Enhorabuena, señoría. Me alegro mucho por usted.

—Gracias, Paulie.

Dylan Justiss, juez de la Audiencia Territorial de la ciudad de Austin, sonrió amablemente a su secretaria de toda la vida, Pauline Lawrence.

No le había sorprendido que se hubiera enterado de que el gobernador en persona lo había animado a que se presentara en otoño a ocupar una vacante que quedaba en uno de los dos grandes juzgados del estado: el Tribunal Supremo.
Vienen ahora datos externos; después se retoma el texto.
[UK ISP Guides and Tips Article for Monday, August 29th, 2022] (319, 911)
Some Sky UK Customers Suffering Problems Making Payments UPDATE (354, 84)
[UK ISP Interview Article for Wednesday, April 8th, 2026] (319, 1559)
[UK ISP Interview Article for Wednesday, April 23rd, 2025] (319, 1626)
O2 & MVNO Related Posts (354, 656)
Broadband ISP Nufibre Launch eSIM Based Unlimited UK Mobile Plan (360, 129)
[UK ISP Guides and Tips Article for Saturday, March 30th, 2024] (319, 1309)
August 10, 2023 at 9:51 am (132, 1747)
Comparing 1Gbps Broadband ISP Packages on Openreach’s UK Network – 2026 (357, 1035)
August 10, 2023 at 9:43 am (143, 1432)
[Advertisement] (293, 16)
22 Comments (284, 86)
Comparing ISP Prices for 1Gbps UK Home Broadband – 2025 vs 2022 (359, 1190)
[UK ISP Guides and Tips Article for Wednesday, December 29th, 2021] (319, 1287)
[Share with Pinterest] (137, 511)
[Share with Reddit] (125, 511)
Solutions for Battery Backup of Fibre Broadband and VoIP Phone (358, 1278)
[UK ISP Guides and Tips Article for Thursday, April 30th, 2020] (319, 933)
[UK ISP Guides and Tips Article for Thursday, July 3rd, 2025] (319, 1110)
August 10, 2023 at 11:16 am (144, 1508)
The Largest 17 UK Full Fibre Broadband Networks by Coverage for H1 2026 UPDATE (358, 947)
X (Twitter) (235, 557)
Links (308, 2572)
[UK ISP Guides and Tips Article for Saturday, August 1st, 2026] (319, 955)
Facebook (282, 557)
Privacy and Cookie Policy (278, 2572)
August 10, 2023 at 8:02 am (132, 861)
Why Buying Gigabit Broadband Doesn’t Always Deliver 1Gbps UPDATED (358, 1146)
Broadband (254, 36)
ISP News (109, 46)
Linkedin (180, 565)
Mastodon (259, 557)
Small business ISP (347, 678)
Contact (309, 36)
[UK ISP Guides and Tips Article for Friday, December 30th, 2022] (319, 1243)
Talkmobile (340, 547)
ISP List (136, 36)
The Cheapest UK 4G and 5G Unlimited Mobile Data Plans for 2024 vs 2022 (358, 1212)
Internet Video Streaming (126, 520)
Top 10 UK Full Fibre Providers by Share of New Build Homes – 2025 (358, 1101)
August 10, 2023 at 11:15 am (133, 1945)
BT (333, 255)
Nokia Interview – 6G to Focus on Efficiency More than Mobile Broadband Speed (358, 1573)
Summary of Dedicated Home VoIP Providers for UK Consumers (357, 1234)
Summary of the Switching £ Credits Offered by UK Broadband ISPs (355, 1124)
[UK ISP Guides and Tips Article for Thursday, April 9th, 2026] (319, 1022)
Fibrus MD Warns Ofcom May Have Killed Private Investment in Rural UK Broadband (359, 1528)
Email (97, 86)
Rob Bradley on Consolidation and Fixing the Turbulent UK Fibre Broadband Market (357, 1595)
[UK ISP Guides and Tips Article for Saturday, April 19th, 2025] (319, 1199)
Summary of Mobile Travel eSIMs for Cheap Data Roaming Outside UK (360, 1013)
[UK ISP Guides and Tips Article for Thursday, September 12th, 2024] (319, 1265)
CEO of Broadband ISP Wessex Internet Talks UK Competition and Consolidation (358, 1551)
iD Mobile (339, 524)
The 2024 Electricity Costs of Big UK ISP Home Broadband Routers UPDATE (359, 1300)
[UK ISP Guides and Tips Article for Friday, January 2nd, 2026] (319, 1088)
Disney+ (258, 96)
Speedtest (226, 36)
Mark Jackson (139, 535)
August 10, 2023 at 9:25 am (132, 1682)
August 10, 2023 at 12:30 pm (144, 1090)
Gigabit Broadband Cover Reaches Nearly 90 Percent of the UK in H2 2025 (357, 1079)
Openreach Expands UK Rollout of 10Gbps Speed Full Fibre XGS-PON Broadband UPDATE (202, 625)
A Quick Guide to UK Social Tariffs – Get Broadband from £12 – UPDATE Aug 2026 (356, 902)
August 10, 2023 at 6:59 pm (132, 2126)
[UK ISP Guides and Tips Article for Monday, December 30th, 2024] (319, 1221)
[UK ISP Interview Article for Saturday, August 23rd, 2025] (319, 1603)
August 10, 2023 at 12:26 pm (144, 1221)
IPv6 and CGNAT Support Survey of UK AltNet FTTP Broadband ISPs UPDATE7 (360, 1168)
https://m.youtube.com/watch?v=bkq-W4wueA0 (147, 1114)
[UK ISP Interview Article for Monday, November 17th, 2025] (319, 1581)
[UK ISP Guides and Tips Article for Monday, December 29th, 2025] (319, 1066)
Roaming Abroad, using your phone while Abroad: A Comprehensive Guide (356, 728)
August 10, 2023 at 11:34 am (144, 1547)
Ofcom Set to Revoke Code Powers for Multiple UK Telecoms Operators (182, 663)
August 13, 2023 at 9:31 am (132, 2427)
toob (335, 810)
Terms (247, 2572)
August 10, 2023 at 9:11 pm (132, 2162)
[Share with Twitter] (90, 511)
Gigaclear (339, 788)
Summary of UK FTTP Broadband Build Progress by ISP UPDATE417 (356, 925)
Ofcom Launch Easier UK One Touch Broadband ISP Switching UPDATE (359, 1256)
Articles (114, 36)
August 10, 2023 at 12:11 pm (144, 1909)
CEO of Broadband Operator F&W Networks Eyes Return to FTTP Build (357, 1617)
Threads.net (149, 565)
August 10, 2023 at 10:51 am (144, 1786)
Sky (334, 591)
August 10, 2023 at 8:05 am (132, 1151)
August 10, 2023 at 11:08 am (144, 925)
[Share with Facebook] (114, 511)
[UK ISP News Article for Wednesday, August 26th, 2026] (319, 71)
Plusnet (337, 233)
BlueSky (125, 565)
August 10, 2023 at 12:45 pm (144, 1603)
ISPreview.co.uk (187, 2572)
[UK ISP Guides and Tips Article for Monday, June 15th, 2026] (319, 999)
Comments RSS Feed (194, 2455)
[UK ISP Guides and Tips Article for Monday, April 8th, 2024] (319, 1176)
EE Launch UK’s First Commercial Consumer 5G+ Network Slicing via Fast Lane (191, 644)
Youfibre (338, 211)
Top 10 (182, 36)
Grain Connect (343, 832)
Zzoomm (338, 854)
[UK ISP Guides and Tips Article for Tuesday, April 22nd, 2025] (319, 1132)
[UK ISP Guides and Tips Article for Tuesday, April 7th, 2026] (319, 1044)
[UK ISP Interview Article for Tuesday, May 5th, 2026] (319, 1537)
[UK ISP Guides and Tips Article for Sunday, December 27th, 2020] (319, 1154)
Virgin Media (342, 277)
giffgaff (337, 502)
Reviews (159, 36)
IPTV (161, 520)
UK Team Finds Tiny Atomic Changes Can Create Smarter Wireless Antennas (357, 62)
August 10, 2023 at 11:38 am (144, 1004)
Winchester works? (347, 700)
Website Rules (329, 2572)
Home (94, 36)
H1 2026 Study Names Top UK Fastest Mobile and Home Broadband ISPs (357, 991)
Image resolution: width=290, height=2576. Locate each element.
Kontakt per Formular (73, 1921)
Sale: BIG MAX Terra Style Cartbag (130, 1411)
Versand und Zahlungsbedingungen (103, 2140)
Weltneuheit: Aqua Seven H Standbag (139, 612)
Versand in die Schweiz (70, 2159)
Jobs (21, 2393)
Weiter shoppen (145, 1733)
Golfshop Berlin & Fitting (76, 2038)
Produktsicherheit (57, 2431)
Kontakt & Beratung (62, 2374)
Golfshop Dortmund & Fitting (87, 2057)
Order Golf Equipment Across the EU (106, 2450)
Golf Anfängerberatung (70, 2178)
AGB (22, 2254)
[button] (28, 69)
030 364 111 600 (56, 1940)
Si saliera elegido, reemplazaría a Thea York, que se iba a Washington a ocupar un puesto federal.

—De todas formas, prefiero no lanzar todavía las campanas al vuelo hasta que no haya visto con quién me las tengo que ver —añadió.

—Cuando se enteren de que se presenta usted como candidato, seguro que nadie quiere hacerle la competencia porque todo el mundo lo admira y lo respeta —contestó su secretaria.

—Gracias por el cumplido. En agradecimiento, se puede ir ahora mismo. Hoy es un día importante, ¿no? Le prometo firmar lo que me haya dejado encima de la mesa y dejárselo sobre la suya. Tengo pensado quedarme en el despacho a ver las noticias de las cinco antes de irme a casa.

Su secretaria, una mujer ya de pelo cano, sonrió tan encantada como si fuera su madre.

—Usted siempre tan detallista. ¿Cómo se ha acordado de que hoy es el partido de béisbol de mi nieto mayor?

—Será porque tengo toda su fotografía llena de notitas para no olvidarme —contestó Dylan chasqueando la lengua y quitándose la toga.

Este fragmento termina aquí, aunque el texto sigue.